Table 9 show that there was a significant effect of Cohort on infection intensity (p<0.001), whereas APX, Bucephalus and percentage gonadal area had no effect (p>0.75).

9.2 Model selection

The model was selected using a stepwise procedure based on the AIC. The most parsimonious model only included the effect of Cohort (Table 10). The model predicted a significant increase in infection intensity for oysters in Cohort 2.

Code
lm2 <- step(lm1, trace = F)
tab_model(lm2)
Table 10: Results of the final linear model to test differences in infection intensity
  log(Whole Grade+0.1)
Predictors Estimates CI p
(Intercept) -1.94 -2.50 – -1.38 <0.001
Cohort [2] 1.58 0.94 – 2.21 <0.001
Observations 78
R2 / R2 adjusted 0.244 / 0.234

9.3 Model validation

The model was validated by inspecting model residuals, that showed that model assumptions were reasonably met (Figure 11).

Code
autoplot(lm2) + geom_point(position = position_jitter(width = .1))

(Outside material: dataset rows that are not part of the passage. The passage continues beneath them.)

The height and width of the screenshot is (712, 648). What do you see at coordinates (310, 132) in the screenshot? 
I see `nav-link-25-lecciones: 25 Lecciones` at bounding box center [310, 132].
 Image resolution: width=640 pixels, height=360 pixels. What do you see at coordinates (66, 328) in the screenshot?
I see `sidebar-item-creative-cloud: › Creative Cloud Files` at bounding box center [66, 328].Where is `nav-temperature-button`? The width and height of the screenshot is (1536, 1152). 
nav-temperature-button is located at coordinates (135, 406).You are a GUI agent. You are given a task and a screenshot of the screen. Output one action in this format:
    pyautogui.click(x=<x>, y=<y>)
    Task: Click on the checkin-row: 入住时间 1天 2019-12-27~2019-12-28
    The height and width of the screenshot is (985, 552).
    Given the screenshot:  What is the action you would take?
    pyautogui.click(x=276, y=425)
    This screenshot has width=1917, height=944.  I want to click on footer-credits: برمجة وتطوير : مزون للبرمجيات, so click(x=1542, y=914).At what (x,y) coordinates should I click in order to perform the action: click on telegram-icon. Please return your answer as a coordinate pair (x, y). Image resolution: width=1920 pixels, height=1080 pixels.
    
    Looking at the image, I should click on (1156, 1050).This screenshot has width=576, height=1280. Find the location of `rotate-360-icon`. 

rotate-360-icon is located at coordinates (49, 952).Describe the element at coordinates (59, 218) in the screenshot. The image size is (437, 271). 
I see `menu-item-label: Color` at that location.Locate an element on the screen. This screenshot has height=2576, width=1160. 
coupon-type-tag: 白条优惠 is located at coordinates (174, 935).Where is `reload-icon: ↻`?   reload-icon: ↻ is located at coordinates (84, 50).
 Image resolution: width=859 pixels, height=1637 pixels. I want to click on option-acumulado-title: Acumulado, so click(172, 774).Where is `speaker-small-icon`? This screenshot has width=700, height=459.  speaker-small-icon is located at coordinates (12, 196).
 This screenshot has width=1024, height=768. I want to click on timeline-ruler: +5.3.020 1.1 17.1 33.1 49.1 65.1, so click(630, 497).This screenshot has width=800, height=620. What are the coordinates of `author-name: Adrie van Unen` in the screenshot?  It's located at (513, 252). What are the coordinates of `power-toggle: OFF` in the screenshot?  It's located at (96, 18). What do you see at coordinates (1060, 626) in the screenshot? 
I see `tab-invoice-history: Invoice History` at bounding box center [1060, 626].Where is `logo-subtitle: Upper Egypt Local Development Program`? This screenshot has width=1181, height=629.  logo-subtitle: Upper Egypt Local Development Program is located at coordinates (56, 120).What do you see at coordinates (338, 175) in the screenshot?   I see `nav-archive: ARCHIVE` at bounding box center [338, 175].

Figure 11: Model validation

10 Conclusions

  • Oysters from Cohort 1 were significantly smaller than those from Cohort 2.

  • The prevalence of all three parasites, namely B. ostraea, APX and Bucephalus, was significantly higher in Cohort 2 compared to Cohort 1.

  • The prevalence of APX and Bucephalus was slightly but significantly reduced in oyster with increasing percentage gonadal area.

  • There was no significant effect of other parasites on all three parasite prevalence.

  • Infection intensity of B. ostraea followed the same pattern as prevalence , i.e. there was a significant Cohort effect but no effect of APX or gonadal area was detected.